CS430 Class Project: Spam Filter

The goal of this project is to construct an email spam filter using machine learning techniques.

Minimum requirements

Your program should accept as input (on stdin) an email message (including headers). The program will be invoked in two modes: training mode and prediction mode.
Training Mode. Your program should process the email message and look for the special header "X-SPAM-LABEL: TRUE" or "X-SPAM-LABEL: FALSE". If either of these headers is present, the message should be treated as a training example for improving the program. Your program should process the email message and then exit normally with no output.
Prediction Mode If the special header is not present, then the program is being invoked in prediction mode. It should analyze the email and then produce two outputs:
- a revised email message (sent to stdout) with an extra header that says "X-SPAM-PREDICTION: TRUE" or "X-SPAM-PREDICTION: FALSE".
- a return code that is 0 if the message is spam and 1 otherwise.
Your program should keep its learned spam statistics in a file and read them in upon execution and write them out after execution.
Your program should implement some form of adaptation so that more recent training examples are given higher weight than older ones.
Your program should have external documentation that describes how to invoke it. Your code should be well-documented internally as well.
Your program should provide some way for the user to adjust the tradeoff between false positive and false negative errors. This could be done either through a command line argument or through a configuration file.

Suggested Approaches

Naive Bayes Classifier. In class, we have studied the Naive Bayes classifier. This is a good place to start. Your major design decision will be what tokens to analyze and whether to separately analyze the headers and the body of the email.
Tokens. Read the pointers on the web page "A Plan for Spam" and the "CRM114" system. Both of them suggest good ways of defining tokens.
Tuning the classification threshold. Naive Bayes estimates P(spam|message), but you must choose a cutoff for making your classification decision. You can adjust that cutoff to try to get the false positives to zero. My evaluation criterion for a spam filter is "Percent of false negatives when the false positives are zero". That is, I suggest that you tune the filter to make no false positive errors and then measure the number of false negatives.
Training on public collections. There are some collections of spam and non-spam email available on the web. You may use these for development and testing. Example: LingSpam.

Using Existing Sources

You must implement all of your code yourself. You may not copy verbatim code from other packages.
You may borrow ideas from other packages available on the web. You must cite and give full details (URL, authors' names) to any ideas that you incorporate.

Grading

The following criteria will be considered when assigning the project grade.

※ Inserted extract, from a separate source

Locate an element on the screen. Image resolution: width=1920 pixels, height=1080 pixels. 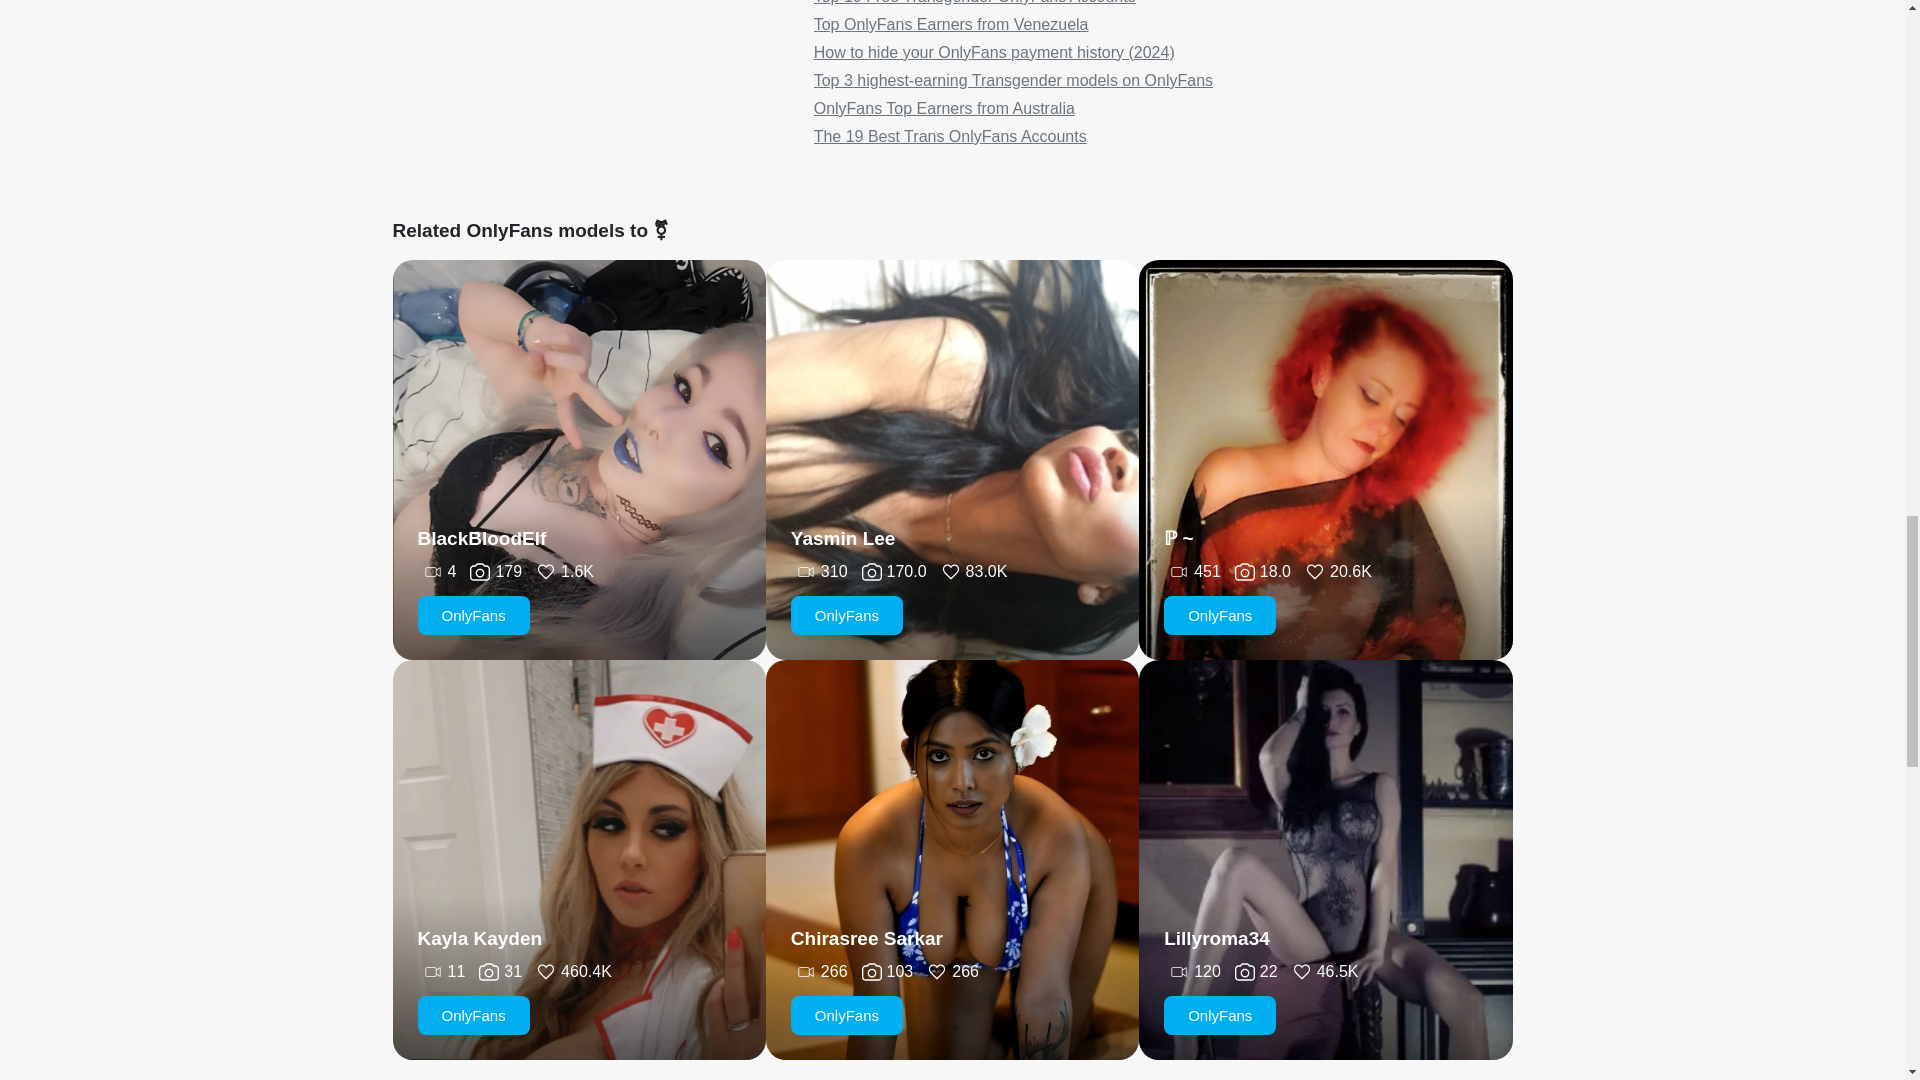
OnlyFans is located at coordinates (1220, 1014).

Functionality (40 points). Does the program execute successful and filter email?
Code Quality and Documentation (20 points). Is the program well-documented (internally and externally)?
Accuracy (20 points). How accurate is the program? The TA will execute your spam filter on a training set and a test set of email messages. Your submission can include a "pre-trained" filter which will then be further trained by the TA as part of the grading process.
Novelty (20 points). Does the program include some innovations beyond the basic naive bayes classifier and beyond publically-available open-source spam filters?

Alternative Projects

If you wish, you may propose an alternative project on a topic of your choice. Projects should either be programming-oriented or research-oriented. For a programming project, I am looking for software that incorporates significant reasoning or learning (or both). For a research project, I am looking for a project that would involve reading at least 10 scientific papers and writing a paper (of at least 10 pages) that summarizes and critically analyzes those papers.

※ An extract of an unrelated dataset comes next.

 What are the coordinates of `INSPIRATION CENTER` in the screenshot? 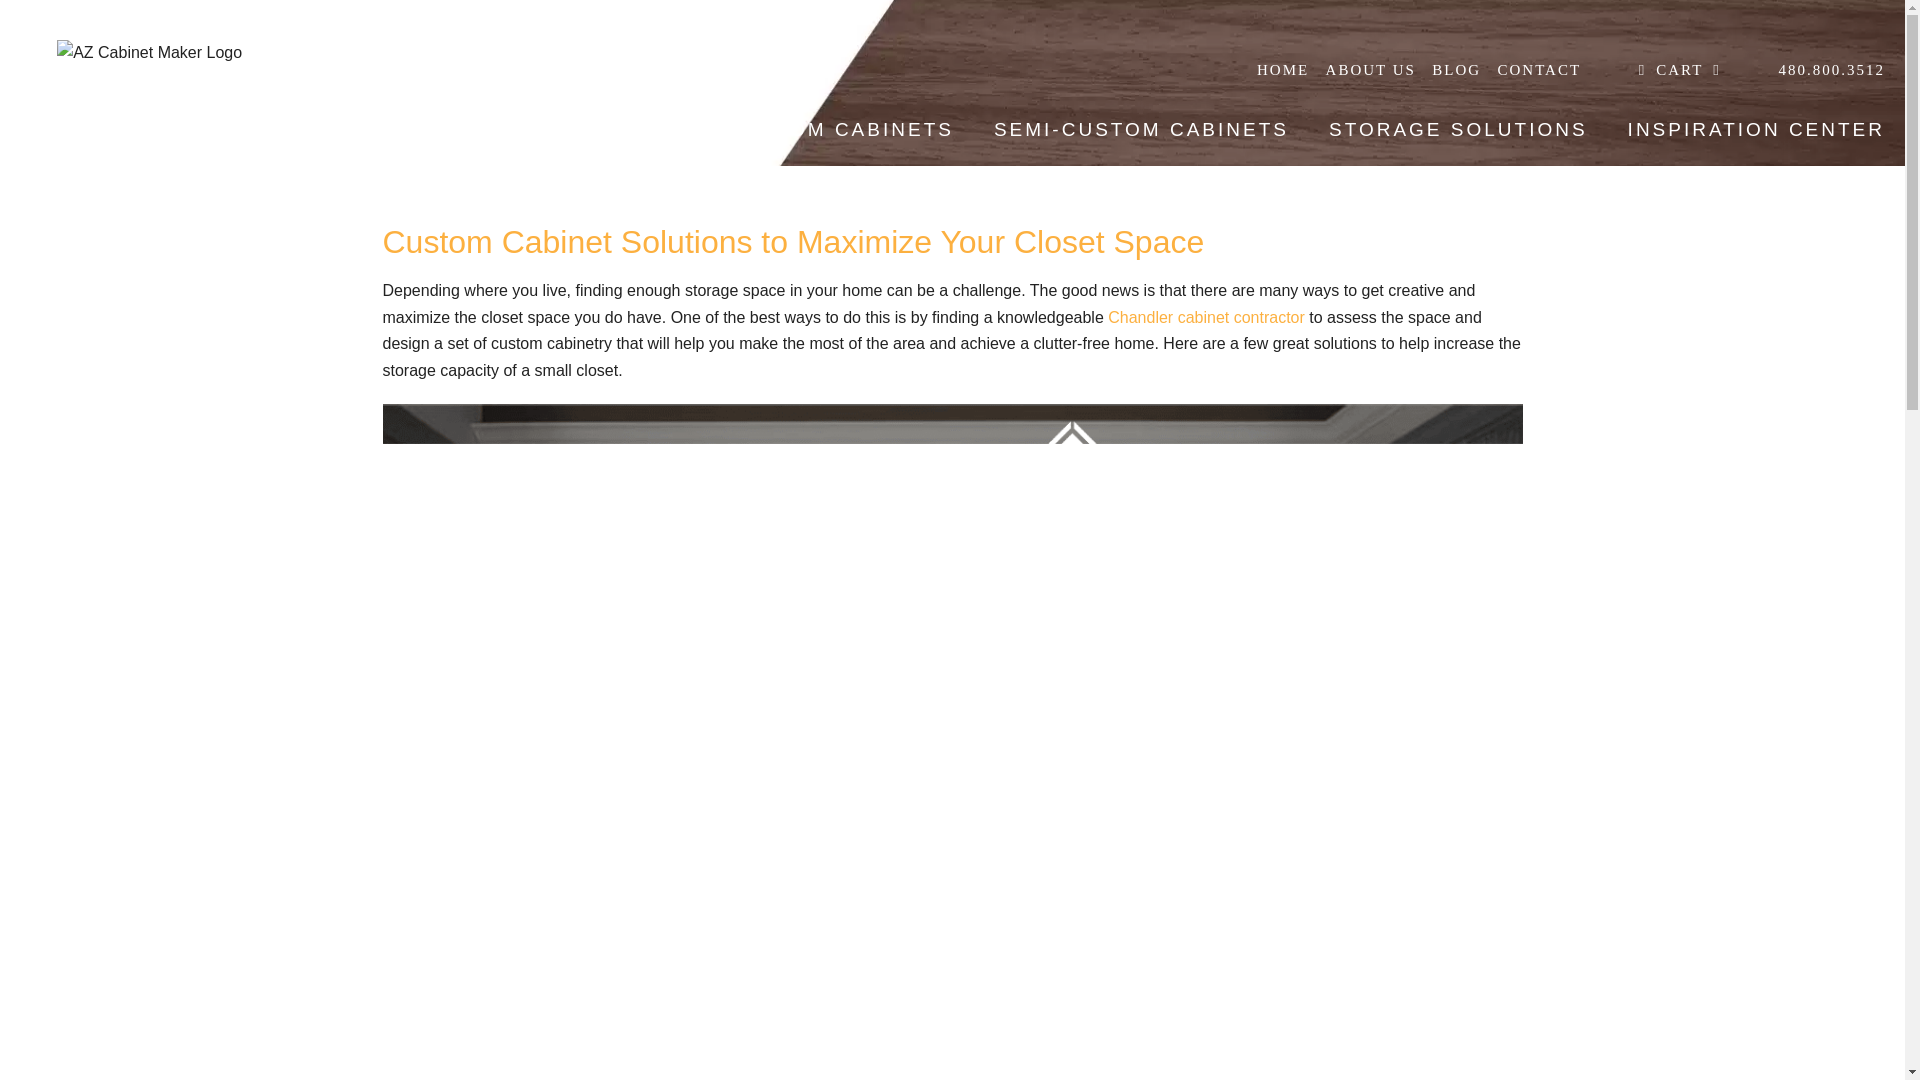 It's located at (1756, 128).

Here are some examples of possible projects

Write a reinforcement learning program for playing Tetris. There are several web-published programs that learn to play Tetris. You could implement and compare two methods for this.
Minesweeper. The textbook suggests a project to implement a Minesweeper agent. This is quite similar to the Wumpus world and would require significant logical reasoning. There is code available with the textbook that implements some forms of first-order logical inference.
Prediction Suffix Trees. In her PhD thesis, Dana Ron developed a data structure for language modelling called the Prediction Suffix Tree. It is a kind of variable-depth Markov Model that adaptively decides how far back in time to consider previous words in order to predict the next word. It generally gives much better predictive accuracy than simple n-gram language models. You could implement PSTs and train and test them on our novels from Programming Assignment 2. See The Power of Amnesia: Learning Probabilistic Automata with Variable Memory Length by Dana Ron, Yoram Singer, and Naftali Tishby (Machine Learning, 1996).
Relational Probabilistic Models (RPMs/PRMs). In her PhD thesis, Lise Getoor developed an extension of Bayesian networks that can handle relational data. This is a step towards first-order probabilistic logics. I am currently teaching a class CS 539: Probabilistic Relational Models on this subject. The class web page has pointers to a wide variety of papers on RPMs. You could read a subset of these and write a paper that critically evaluates them (e.g., by showing examples of cases that they can and cannot handle).